## BEGIN Given text

Michael Walzer has a new book out, THE PARADOX OF LIBERATION, from Yale University Press. (And no, the photo here isn't of him.)
I haven't read the book and confess I probably never will: there are just so many books falling off the presses every day....
For many books, even if they seem of interest, I have to settle for an evocative review. For this purpose, a review by an admirer of the author is always preferable (a hostile review can not be relied upon to give a fair summary of the contents).
Fortunately, Walzer -- who has been a figure of importance in US intellectual circles, especially of the leftward sort, for decades -- has an admirer in Michael Ignatieff, who has written a review of this book for the NEW YORK REVIEW OF BOOKS.
The book is about three revolutions/liberations of the mid-twentieth century that, in Walzer's review, started out promisingly and went bad. I'll just quote two paragraphs from the portion of Ignatieff's review devoted to summary:
The paradox of liberation, Walzer argues, is that the liberators looked down on the people they came to liberate. None of Kant's 'crooked timber of humanity' for these revolutionaries; they all believed that the timber made crooked by oppression could be planed straight as a board. Liberation was always an ambiguous project: to free the people from the colonial power and then to free them from their own submissiveness and psychological subjugation.

## END Given text
## BEGIN Given entries

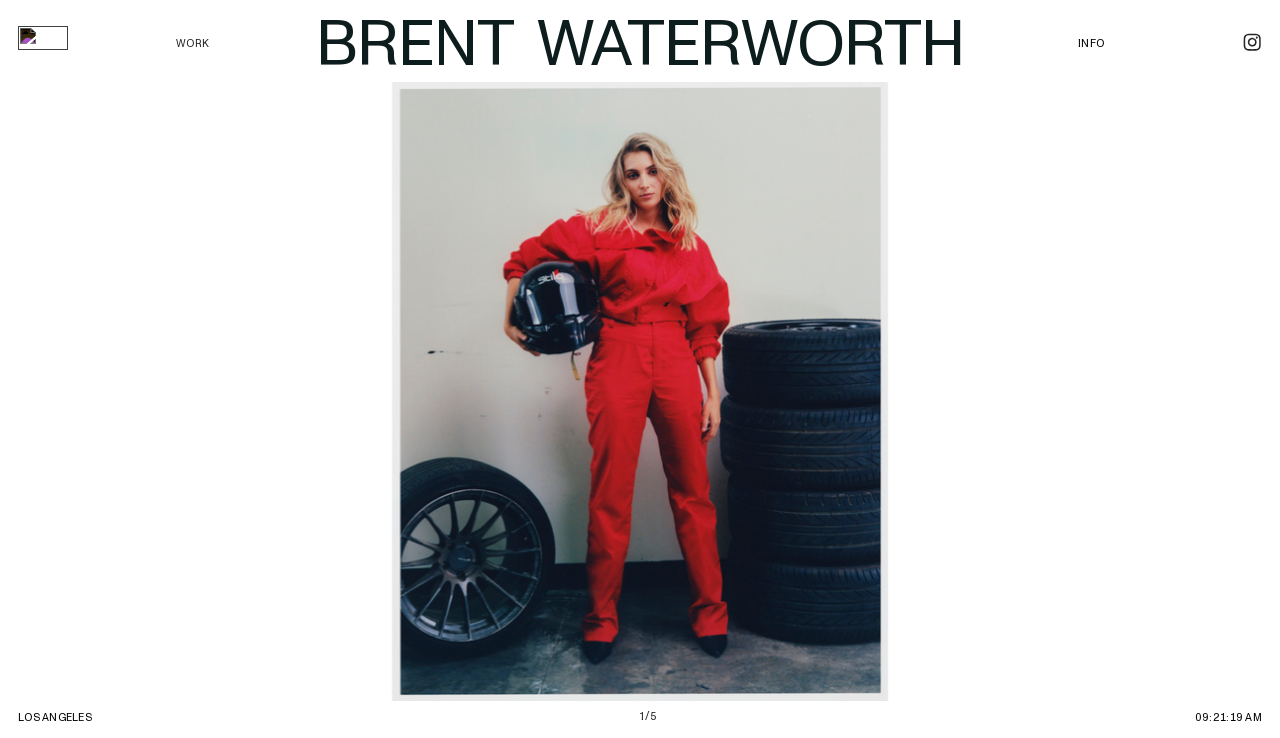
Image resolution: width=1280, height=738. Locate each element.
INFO (1091, 43)
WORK (192, 43)
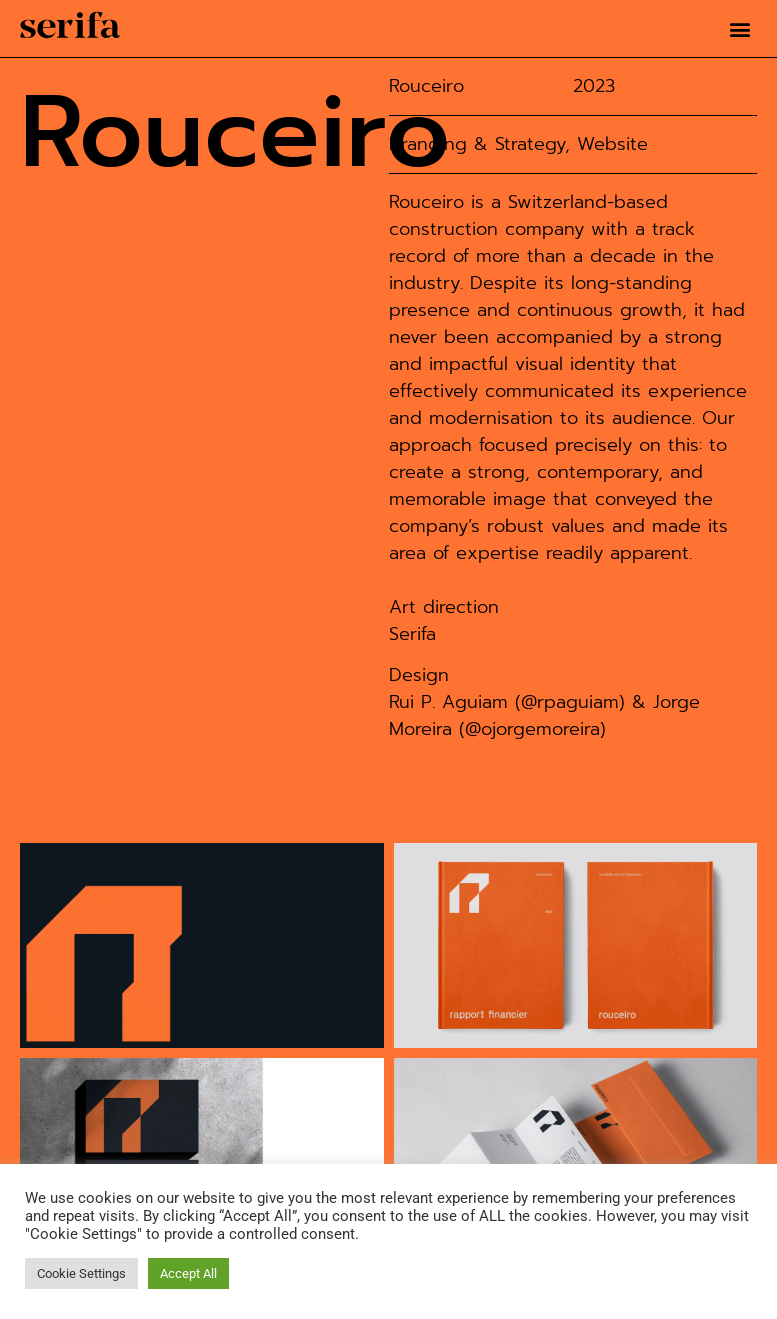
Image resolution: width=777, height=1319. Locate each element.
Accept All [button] (188, 1273)
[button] (740, 28)
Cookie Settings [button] (81, 1273)
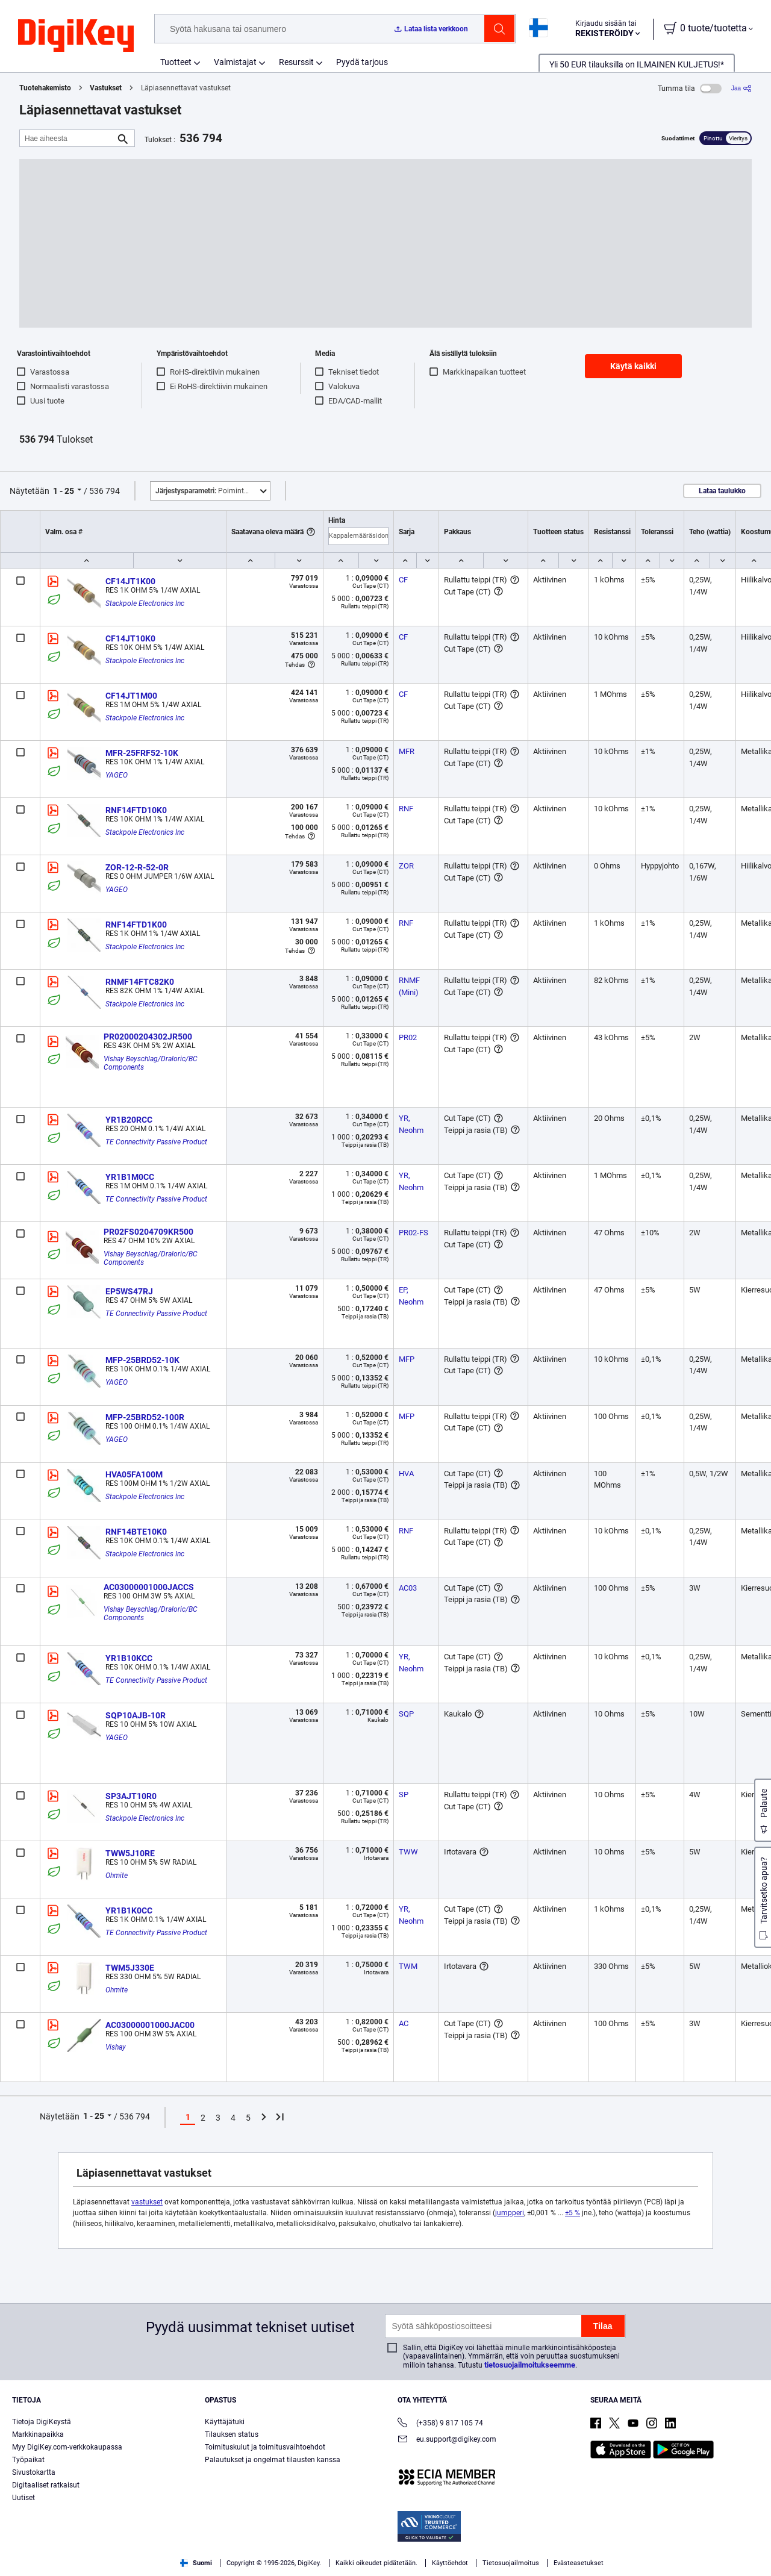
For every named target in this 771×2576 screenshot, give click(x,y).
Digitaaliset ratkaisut (46, 2485)
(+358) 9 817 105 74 (440, 2424)
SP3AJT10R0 (131, 1796)
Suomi (196, 2563)
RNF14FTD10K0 (136, 810)
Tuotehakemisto (45, 88)
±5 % (572, 2213)
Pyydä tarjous (362, 62)
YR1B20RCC (128, 1119)
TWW (408, 1851)
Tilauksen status (231, 2434)
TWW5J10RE (130, 1853)
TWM (408, 1966)
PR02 (408, 1037)
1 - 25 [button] (63, 491)
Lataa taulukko (722, 491)
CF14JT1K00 (130, 581)
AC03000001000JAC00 (150, 2025)
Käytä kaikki (633, 366)
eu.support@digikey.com (447, 2440)
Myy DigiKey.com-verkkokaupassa (67, 2447)
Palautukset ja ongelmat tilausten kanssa (272, 2460)
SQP (406, 1713)
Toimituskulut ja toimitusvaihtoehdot (265, 2447)
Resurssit (296, 62)
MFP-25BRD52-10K (142, 1360)
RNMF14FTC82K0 (139, 982)
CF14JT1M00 (131, 695)
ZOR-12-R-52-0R (137, 867)
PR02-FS (413, 1232)
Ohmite (116, 1875)
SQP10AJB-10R (135, 1715)
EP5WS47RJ (129, 1291)
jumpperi (509, 2213)
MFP (406, 1359)
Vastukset (106, 88)
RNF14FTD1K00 (136, 924)
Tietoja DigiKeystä (41, 2422)
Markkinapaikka (38, 2434)
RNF (406, 808)
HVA (406, 1473)
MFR (406, 751)
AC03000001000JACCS (149, 1587)
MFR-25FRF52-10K (141, 753)
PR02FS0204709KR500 (148, 1232)
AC (403, 2023)
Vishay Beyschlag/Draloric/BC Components (151, 1063)
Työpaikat (28, 2460)
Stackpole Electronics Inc (144, 603)
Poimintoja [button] (204, 491)
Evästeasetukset (579, 2563)
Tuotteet (176, 62)
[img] (76, 36)
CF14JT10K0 (130, 638)
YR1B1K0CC (128, 1910)
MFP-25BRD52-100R (144, 1417)
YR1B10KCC (128, 1658)
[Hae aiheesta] (67, 138)
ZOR (406, 865)
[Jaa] (741, 88)
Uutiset (23, 2497)
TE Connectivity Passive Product (156, 1142)
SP (403, 1794)
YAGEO (116, 775)
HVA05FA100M (134, 1474)
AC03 (408, 1587)
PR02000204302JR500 (148, 1036)
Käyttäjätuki (225, 2422)
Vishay (115, 2047)
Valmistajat (235, 62)
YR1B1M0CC (129, 1177)
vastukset (147, 2202)
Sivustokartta (33, 2472)
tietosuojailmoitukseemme (529, 2364)
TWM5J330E (129, 1968)
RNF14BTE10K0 (136, 1531)
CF (403, 579)
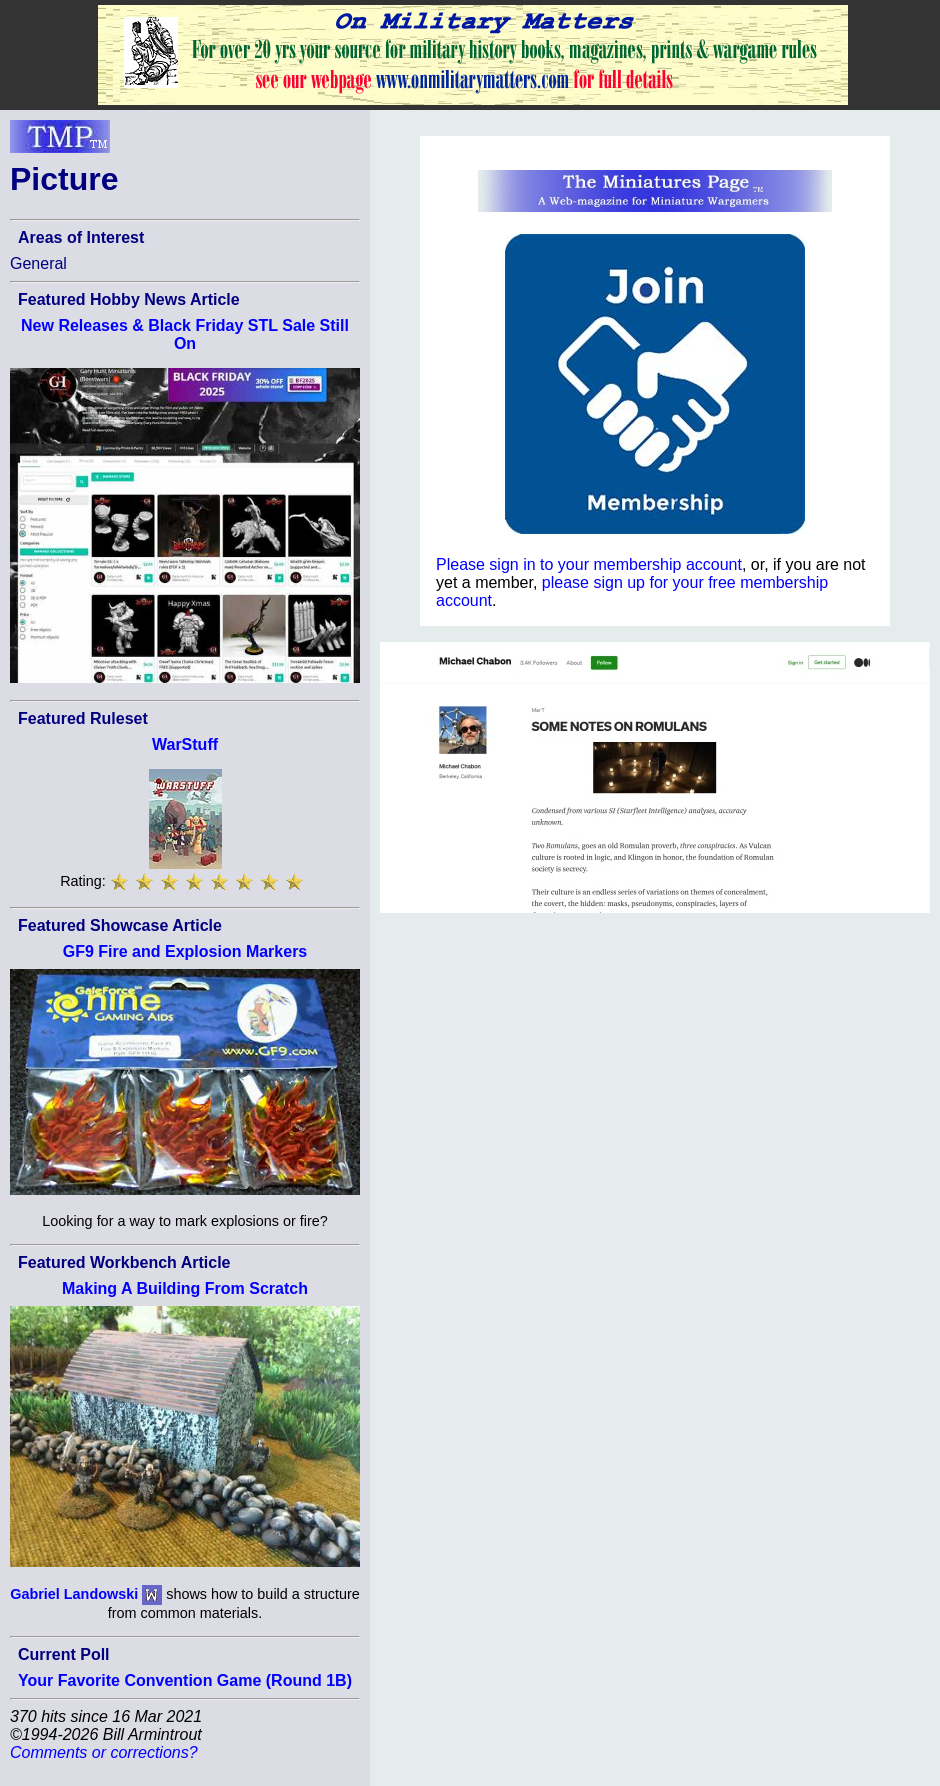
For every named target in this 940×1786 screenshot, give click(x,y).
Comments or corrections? (104, 1752)
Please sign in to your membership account (589, 564)
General (38, 263)
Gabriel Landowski (74, 1594)
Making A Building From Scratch (185, 1288)
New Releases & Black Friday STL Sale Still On (185, 334)
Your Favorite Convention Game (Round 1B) (185, 1680)
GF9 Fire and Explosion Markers (185, 951)
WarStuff (185, 744)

## END Given entries

Stated problem 1: In the post on Walzer's book, who wrote the review of it for the New York Review of Books?
Stated problem 2: Edit the post on Walzer's book by reproducing everything from "For many books, even" down to "of the contents).", with "evocative" replaced by "vivid".
Stated problem 3: Pick up the post on Walzer's book and continue it after its last sentence.
The listing is separate material and has no connection to the post on Walzer's book.

Expected answer 1: Michael Ignatieff

Expected answer 2:
For many books, even if they seem of interest, I have to settle for an vivid review. For this purpose, a review by an admirer of the author is always preferable (a hostile review can not be relied upon to give a fair summary of the contents).

Expected answer 3:
The Algerian FLN's Soummam conference platform of 1956 positively seethes with scorn toward 'the torpor, fear, and skepticism" if of Algerian population in general. The revolutionary militants of the FLN vowed that they would shock their people into militant consciousness and awaken 'their national dignity' after a century of colonial occupation. If it took bombs and the assassination of collaborators with the French to do that, so be it. Through this trial by fire, Frantz Fanon, the Algerian revolution's leading theorist, proclaimed, "a new Algerian man" would be born.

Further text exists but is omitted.